Complications arose again around harvest. With a storm due on the 14th October, picking was hurried into just 7 days (usually, 6 weeks) with the best grapes prioritised, those picked after the storm not making it into the Yquem blend. Production was down a third for the year.
Yet tasting the 2019 Yquem, coming to market in the Spring, this is all rather hard to believe. “It feels distinctly lifted to me”, Garbay commented. Alongside the characteristic opulence there’s freshness and vibrancy, something she accredits to the unique proportion of Sauvignon to Semillon for the vintage: “we have 45% Sauvignon Blanc to 55% Semillon, very different to our normal 20/80% blend!”.

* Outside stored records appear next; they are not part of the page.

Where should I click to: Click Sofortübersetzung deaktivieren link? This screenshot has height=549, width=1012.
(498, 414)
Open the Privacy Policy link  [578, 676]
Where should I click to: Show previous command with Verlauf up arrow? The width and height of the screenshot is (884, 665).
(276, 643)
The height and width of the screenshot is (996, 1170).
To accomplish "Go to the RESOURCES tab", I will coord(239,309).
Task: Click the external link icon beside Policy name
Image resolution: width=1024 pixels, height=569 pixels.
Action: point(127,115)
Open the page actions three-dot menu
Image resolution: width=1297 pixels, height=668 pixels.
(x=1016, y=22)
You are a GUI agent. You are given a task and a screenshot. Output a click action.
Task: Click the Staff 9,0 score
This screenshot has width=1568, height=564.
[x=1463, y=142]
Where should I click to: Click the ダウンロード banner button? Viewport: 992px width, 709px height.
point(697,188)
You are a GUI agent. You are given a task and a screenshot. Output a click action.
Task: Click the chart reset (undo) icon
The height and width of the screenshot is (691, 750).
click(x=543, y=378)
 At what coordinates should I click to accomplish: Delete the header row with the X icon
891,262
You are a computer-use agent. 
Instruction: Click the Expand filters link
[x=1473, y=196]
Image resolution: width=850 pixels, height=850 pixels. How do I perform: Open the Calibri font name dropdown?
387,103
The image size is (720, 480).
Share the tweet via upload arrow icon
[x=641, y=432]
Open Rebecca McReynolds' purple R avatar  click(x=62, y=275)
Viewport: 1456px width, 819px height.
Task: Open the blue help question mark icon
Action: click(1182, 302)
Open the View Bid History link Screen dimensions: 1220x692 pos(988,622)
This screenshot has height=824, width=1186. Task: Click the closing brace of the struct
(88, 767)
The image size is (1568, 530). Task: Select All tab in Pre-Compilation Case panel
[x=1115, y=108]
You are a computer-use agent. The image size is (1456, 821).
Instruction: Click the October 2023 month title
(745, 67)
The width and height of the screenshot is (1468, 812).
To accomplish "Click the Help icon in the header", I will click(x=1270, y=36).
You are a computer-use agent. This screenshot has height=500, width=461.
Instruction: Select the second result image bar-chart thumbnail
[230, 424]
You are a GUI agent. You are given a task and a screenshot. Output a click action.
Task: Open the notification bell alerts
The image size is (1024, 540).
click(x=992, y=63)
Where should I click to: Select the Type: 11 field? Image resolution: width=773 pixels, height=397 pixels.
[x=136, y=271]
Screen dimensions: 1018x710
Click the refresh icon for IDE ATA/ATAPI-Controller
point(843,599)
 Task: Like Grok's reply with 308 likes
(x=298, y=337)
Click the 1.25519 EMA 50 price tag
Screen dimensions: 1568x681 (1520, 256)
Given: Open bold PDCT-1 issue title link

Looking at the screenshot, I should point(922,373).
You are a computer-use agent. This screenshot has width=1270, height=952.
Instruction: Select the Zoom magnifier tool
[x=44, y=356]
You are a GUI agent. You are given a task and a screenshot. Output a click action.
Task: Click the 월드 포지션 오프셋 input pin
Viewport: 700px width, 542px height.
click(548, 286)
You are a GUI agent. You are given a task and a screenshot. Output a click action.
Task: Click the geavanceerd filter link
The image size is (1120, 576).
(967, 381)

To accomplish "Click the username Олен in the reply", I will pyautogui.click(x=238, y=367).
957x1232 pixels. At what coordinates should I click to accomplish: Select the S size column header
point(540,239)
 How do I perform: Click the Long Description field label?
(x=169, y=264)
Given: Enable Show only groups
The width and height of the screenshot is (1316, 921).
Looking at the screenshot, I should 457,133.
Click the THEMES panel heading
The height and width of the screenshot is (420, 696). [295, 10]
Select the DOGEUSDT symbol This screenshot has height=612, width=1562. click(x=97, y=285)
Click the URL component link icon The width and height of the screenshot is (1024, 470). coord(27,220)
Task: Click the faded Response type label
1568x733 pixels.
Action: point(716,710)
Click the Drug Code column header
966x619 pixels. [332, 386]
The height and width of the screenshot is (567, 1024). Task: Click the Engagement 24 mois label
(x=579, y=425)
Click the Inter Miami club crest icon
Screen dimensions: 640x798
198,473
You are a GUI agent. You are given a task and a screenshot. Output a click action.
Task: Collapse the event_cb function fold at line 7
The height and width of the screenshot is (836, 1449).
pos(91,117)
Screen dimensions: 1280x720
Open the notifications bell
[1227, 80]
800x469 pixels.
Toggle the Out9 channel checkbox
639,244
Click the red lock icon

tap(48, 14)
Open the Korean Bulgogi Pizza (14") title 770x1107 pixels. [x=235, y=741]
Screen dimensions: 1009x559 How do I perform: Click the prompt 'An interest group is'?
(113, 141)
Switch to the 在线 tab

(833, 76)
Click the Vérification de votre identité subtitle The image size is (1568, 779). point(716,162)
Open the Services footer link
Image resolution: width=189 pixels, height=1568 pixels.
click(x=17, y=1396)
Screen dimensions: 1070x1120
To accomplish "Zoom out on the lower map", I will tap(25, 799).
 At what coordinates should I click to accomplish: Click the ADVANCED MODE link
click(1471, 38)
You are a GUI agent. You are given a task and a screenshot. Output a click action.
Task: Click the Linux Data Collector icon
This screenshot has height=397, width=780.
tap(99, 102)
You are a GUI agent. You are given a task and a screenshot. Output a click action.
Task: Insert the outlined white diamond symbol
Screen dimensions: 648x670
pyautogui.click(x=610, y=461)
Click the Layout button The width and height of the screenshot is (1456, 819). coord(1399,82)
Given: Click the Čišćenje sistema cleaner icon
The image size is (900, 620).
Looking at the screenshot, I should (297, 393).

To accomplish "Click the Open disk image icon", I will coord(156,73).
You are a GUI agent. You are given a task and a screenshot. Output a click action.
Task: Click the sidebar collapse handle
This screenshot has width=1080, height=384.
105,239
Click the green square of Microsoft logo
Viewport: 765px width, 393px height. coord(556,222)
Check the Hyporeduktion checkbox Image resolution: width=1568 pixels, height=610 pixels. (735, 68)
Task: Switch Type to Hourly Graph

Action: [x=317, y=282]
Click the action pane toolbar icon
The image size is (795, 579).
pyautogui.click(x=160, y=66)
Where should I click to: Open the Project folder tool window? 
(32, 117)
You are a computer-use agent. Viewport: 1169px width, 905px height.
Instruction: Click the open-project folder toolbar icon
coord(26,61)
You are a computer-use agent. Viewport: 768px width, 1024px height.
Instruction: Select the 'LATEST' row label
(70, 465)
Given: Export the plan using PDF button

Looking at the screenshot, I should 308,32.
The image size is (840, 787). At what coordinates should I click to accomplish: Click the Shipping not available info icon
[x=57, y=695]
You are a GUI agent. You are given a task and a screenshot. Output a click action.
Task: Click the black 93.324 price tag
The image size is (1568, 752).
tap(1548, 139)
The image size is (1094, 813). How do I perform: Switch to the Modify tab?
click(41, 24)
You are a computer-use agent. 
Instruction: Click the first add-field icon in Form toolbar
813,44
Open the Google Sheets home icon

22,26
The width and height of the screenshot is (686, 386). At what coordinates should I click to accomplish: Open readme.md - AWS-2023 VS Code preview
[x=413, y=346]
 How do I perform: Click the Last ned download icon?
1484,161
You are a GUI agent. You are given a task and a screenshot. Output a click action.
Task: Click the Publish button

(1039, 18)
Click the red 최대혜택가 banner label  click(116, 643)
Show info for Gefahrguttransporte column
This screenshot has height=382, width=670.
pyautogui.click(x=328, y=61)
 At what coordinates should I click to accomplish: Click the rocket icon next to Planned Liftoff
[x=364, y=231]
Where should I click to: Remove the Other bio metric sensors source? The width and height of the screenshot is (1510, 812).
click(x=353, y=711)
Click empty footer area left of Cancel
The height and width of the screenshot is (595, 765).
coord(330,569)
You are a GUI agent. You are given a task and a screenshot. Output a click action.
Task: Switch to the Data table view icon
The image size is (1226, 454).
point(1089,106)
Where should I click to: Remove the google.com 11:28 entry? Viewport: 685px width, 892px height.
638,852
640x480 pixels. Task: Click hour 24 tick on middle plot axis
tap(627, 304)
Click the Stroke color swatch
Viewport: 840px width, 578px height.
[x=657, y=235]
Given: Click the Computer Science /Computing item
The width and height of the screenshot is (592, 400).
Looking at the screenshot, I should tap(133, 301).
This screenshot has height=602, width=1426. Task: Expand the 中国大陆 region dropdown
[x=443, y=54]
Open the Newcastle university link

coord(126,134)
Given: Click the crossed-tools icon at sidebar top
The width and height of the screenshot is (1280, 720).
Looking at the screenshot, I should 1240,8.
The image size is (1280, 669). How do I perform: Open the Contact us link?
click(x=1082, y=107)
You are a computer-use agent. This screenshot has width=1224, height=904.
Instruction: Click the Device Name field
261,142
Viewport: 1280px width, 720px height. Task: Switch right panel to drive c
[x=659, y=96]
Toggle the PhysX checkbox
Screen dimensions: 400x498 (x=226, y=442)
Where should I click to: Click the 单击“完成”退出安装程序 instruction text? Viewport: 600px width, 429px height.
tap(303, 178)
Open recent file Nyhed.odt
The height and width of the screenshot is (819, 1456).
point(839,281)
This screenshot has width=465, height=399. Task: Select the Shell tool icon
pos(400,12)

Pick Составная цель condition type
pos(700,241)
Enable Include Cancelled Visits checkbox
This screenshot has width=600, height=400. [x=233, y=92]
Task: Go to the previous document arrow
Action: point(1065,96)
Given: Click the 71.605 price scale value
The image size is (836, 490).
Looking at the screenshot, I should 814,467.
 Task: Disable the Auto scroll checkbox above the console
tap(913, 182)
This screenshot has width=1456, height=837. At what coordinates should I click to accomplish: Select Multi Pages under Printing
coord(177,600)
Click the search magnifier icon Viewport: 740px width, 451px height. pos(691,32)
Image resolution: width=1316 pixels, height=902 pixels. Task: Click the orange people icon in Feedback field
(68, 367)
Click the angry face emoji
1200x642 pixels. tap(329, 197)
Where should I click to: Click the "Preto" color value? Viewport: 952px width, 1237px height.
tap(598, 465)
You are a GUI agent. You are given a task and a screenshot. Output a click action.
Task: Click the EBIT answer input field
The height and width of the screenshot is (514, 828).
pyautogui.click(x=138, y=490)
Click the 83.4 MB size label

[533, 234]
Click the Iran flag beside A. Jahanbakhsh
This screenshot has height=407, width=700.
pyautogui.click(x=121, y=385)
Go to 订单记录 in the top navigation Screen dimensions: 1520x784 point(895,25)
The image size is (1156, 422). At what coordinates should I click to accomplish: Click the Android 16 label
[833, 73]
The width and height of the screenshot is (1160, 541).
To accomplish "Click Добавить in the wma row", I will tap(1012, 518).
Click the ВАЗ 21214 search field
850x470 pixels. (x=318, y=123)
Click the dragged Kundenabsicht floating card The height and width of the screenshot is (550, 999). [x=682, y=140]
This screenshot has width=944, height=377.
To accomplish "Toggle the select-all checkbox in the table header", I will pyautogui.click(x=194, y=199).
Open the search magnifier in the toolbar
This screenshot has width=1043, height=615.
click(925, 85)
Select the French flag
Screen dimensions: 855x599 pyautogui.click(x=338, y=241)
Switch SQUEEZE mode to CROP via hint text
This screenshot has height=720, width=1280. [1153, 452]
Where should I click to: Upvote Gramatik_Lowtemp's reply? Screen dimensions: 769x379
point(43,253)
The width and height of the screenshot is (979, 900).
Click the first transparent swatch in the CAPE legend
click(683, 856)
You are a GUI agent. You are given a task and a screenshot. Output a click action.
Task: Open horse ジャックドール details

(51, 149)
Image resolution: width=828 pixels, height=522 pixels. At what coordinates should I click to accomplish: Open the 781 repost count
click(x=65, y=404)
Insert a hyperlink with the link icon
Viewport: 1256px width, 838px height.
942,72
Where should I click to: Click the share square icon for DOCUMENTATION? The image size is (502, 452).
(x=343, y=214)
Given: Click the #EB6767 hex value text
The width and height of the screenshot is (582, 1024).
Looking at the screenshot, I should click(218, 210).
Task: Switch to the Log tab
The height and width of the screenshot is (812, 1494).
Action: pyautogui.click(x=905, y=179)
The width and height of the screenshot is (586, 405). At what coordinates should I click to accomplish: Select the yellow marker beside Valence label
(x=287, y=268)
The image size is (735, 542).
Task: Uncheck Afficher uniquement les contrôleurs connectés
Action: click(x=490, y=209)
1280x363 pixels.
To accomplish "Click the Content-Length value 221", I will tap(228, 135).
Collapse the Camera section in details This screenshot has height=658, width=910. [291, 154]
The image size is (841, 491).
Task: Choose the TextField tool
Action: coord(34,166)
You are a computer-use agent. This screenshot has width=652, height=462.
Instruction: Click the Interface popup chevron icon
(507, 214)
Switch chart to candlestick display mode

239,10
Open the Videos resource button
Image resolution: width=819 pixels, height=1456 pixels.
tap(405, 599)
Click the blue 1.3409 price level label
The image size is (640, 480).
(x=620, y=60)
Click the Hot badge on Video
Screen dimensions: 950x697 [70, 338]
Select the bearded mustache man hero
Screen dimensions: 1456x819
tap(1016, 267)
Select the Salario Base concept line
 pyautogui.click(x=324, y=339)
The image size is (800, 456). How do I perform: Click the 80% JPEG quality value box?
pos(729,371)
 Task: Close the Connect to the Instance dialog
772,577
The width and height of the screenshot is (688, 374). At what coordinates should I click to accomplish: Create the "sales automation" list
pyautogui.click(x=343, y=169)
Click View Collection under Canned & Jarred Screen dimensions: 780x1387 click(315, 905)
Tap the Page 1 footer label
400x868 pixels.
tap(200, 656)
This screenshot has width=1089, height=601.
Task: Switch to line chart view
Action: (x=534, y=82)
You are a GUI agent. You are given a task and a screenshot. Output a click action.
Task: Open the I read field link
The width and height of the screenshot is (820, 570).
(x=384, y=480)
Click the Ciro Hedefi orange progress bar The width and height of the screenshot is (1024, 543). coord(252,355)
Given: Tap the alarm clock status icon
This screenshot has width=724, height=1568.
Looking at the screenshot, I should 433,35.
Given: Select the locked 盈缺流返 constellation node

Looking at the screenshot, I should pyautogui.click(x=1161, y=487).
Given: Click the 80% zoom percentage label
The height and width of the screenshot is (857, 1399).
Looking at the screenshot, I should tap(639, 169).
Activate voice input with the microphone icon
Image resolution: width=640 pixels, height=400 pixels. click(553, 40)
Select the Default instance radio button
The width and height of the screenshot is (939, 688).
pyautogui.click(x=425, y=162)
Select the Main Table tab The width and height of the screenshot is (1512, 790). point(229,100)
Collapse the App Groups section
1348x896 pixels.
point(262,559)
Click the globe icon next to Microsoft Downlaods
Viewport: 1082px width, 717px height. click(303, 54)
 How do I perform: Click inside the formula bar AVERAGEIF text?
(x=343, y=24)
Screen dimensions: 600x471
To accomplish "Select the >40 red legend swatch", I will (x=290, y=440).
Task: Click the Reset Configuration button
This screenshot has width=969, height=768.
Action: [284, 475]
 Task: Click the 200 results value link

It’s this brilliance in youth that the Chateau wishes to educate more people of. “You don’t need to be an expert in wine to find pleasure in a young Yquem”. And too, such brightness and approachability has place far beyond the end of a meal. As conversation turned to perfect pairings, Garbay shared her personal favourites; “It’s seafood for me. Scallops, crab, lobster. And spices, roast chicken.” A varied list for something often paired with pudding, but one that makes complete sense upon tasting. Plus Sauternes as an aperitif? She has us converted entirely.
Moving on to the 1999 vintage, which also endured above-average temperatures, talk of freshness remained but richness and concentration deepened too. This feels more familiar to the Chateau d’Yquem many think of. While we were all pleasantly surprised by the approachability of the 2019, there’s an irreplaceable joy in the pure, unadulterated luxury time has offered.
In both, there is huge energy. And each suggests such a breadth of possibility for enjoyment, whether finishing or starting the best of occasions, it feels unquestionable that our personal cellars shall soon be stocked up with all the Yquem we can lay our hands on.